In a recent interview on the “Joe Rogan Experience,” Meta CEO Mark Zuckerberg admitted that, in retrospect, Facebook did not handle the Hunter Biden laptop controversy as well as it should have, to say the very least. Shortly before the 2020 election, the New York Post published an article about the president’s son, claiming that his abandoned laptop contained evidence of corruption and unethical foreign business dealings. When asked by Rogan if he regretted suppressing the New York Post story, Zuckerberg responded:
“Yeah, it sucks. Because it turned out… the fact-checkers looked into it and no one was able to say it was false. So it had this period where it was getting less distribution… it sucks in the same way [as having] to go through a criminal trial but being proven innocent in the end.” Nevertheless, he called the process “pretty reasonable” while noting his company “obviously [doesn’t] want to have situations like that.”
During the October 2020 incident, Twitter’s actions garnered the most scrutiny since the company prevented the New York Post article from circulating on its site. At the time, Twitter reasoned that the story violated its “hacked materials” policy and subsequently blocked the URL from being shared by users. Then-CEO Jack Dorsey called their response a “total mistake.” On the podcast, Zuckerberg compared the two companies’ actions, which ultimately was a distinction without a difference:
“Our protocol is different from Twitter’s. What Twitter did is that they said you can’t share this at all. We didn’t do that… for five or seven days when it was being determined whether it was false, the distribution on Facebook was decreased but people were still allowed to share it… the ranking in News Feed was a little bit less.” He noted that “fewer people saw it than would have otherwise” and that these limitations were “meaningful” and significant.

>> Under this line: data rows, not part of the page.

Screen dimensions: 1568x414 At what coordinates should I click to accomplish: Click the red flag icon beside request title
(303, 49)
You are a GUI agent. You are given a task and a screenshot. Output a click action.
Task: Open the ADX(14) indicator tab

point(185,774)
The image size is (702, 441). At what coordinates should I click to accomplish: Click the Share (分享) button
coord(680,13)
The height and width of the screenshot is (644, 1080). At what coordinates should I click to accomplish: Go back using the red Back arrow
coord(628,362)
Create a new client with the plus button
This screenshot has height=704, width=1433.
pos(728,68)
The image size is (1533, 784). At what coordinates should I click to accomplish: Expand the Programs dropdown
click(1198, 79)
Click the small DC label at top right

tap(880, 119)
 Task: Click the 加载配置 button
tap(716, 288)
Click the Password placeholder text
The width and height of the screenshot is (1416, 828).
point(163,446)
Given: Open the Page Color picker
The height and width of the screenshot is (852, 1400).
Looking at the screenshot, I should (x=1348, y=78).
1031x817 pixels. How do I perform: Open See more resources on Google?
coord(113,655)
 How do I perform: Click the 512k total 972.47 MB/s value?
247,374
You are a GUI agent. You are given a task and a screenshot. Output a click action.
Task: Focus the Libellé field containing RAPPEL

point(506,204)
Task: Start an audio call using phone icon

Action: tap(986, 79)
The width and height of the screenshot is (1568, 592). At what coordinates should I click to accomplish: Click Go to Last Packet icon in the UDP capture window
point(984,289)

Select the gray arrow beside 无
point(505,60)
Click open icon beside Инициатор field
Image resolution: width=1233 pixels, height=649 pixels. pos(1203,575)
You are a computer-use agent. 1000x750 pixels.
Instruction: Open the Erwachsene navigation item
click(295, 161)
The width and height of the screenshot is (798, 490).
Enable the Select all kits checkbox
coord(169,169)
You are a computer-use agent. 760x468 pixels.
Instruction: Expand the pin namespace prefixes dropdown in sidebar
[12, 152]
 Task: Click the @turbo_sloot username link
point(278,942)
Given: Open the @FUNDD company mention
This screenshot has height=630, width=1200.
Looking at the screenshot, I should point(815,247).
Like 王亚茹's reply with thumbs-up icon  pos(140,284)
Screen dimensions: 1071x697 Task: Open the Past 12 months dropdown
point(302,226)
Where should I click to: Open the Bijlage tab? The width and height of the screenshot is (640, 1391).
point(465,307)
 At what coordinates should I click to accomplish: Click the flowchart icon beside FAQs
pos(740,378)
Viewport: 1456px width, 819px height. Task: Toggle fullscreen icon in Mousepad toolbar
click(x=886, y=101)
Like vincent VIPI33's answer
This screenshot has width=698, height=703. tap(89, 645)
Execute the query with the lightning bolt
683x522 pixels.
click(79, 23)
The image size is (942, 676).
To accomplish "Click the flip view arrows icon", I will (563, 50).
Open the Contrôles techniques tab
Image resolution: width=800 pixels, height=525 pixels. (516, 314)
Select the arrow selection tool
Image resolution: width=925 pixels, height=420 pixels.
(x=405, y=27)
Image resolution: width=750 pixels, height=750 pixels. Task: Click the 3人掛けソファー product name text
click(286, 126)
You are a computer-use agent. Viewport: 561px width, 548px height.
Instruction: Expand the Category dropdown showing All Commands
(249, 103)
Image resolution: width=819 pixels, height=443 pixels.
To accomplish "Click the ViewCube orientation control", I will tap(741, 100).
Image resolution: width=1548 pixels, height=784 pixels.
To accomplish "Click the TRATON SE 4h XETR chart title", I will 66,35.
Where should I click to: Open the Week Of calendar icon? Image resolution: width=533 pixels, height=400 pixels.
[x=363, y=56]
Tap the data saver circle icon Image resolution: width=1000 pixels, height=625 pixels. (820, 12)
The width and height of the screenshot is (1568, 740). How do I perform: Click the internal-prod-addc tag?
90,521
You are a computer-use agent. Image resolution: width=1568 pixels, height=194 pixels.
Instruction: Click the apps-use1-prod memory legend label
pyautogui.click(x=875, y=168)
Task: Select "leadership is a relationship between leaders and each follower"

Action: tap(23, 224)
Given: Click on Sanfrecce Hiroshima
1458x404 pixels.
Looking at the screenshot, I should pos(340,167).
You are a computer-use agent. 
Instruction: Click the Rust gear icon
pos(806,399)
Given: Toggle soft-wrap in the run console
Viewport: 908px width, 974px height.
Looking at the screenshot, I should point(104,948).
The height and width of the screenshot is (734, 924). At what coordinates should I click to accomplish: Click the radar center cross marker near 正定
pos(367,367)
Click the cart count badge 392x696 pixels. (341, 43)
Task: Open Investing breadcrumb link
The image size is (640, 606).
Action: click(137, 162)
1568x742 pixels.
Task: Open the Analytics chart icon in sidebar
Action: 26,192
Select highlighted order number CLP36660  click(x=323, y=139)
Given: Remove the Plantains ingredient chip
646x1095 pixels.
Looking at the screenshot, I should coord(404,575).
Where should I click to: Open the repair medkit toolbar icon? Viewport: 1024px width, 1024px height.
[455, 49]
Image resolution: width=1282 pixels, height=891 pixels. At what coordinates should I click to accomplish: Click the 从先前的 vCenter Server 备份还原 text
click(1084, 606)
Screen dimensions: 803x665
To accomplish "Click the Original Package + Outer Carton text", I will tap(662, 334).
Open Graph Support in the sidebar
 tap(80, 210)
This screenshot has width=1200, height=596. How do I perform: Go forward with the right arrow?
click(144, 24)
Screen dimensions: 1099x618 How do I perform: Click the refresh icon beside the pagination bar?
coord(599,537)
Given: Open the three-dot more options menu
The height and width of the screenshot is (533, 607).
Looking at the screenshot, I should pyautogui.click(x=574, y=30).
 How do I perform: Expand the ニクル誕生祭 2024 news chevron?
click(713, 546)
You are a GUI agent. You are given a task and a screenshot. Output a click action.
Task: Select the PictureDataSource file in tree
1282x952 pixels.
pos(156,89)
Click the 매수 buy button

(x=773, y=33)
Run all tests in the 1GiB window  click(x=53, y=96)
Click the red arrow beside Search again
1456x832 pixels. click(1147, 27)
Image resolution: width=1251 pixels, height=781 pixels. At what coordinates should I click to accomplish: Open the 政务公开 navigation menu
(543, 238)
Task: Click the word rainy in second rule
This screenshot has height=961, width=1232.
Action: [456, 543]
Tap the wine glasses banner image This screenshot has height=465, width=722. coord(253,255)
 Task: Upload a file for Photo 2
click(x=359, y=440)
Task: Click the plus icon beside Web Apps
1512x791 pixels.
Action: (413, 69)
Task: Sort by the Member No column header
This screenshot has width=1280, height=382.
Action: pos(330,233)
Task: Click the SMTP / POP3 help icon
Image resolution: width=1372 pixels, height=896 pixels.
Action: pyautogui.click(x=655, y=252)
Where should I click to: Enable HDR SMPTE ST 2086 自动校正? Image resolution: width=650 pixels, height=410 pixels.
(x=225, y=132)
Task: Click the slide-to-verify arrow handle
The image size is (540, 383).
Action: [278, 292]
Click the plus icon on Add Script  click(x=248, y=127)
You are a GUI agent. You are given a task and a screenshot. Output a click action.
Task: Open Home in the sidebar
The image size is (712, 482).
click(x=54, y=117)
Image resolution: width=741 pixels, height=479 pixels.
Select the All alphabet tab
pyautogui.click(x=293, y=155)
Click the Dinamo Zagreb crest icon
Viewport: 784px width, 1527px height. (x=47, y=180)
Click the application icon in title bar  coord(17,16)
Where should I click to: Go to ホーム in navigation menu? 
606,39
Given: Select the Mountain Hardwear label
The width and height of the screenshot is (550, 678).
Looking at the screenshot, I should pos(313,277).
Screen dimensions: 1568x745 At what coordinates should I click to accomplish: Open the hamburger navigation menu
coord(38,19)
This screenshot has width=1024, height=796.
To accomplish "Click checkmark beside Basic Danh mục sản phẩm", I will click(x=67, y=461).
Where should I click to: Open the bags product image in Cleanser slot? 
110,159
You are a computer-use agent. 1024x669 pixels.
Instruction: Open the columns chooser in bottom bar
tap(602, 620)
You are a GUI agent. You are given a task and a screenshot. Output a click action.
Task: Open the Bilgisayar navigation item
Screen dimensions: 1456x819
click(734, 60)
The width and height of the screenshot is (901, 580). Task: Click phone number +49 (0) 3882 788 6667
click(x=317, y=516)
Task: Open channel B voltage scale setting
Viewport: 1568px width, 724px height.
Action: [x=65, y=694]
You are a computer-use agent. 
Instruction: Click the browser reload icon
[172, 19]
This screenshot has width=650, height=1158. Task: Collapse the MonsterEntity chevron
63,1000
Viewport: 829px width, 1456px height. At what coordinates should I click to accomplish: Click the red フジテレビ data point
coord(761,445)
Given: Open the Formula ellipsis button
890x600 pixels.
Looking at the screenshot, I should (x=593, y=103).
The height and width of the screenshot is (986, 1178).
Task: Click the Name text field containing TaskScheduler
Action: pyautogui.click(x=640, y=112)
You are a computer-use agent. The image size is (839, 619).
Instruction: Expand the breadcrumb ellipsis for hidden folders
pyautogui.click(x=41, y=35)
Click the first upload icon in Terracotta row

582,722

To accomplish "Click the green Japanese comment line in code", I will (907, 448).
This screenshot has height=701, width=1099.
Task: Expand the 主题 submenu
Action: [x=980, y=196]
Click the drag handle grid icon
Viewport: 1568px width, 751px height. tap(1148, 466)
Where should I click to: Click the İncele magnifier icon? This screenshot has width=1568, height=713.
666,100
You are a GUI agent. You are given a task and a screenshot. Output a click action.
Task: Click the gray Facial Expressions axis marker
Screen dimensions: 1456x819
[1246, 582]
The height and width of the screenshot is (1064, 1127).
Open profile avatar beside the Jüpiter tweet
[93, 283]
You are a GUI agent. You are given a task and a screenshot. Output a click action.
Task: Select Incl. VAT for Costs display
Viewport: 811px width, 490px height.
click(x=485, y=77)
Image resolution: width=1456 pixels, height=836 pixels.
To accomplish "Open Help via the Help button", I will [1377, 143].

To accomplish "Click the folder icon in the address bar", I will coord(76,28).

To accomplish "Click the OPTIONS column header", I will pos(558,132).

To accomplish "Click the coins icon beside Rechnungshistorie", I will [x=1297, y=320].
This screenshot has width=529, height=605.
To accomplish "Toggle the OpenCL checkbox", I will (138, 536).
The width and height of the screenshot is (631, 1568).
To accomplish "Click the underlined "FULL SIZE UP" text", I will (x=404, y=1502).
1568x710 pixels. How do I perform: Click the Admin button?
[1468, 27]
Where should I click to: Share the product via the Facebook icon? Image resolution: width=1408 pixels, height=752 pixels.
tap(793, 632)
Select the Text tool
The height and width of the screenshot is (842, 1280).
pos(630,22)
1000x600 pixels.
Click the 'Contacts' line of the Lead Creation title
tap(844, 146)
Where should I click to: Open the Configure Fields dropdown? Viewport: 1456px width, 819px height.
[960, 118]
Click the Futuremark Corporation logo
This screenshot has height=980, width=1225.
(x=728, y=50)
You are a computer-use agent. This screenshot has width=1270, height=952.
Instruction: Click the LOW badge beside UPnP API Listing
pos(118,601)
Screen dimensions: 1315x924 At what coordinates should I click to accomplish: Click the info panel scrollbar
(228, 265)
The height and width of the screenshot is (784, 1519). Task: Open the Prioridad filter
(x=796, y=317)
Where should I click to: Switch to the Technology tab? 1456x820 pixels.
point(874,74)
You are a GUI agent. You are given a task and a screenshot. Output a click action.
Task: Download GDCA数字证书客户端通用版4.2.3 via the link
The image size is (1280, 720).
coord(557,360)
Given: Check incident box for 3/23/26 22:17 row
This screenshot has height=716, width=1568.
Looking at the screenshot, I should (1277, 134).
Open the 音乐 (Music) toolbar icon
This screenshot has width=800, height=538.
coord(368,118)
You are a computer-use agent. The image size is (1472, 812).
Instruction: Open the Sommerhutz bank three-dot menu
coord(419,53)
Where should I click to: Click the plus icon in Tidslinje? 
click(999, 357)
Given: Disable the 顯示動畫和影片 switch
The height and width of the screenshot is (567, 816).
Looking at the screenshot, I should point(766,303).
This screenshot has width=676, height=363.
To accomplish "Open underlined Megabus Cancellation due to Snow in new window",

The admissions from Dorsey and Zuckerberg are noteworthy, in part because they reveal the critical role that social media plays within our society. False positives and poor judgment can have a real and tangible impact. In a Rasmussen Reports poll from this year, 48% of respondents said that if the media had “fully reported the story about Hunter Biden’s laptop before the 2020 election, it’s unlikely Joe Biden would have been elected president.” Other surveys indicate that Biden voters would have switched their vote had they been aware of the story.
By delegitimizing a critical political story, which had direct implications on then-candidate Joe Biden, Twitter and Facebook impeded the public’s ability to make informed decisions based on all available and truthful information. However, it is important to note that the companies were well within their authority to make these decisions, even though it was—as the tech CEOs have acknowledged—the wrong call.
Their comments highlight the difficulty and tension that exists in content moderation. The COVID-19 pandemic and 2020 election prompted social media companies to take unprecedented steps to combat the proliferation of misinformation. While their actions were legally permissible, the ramifications for political discourse cannot be ignored.
Content moderation exists in both legal and social capacities. Thus, the way in which we evaluate these practices can and should differ depending on the context. In this case, there is little dispute, even amongst the social media giants, that they erred in their judgment and halted the spread of legitimate discussion.
As Zuckerberg lamented, false positives “suck.” The next hyperpolitical and polarizing story is just around the corner—let’s hope for a better outcome.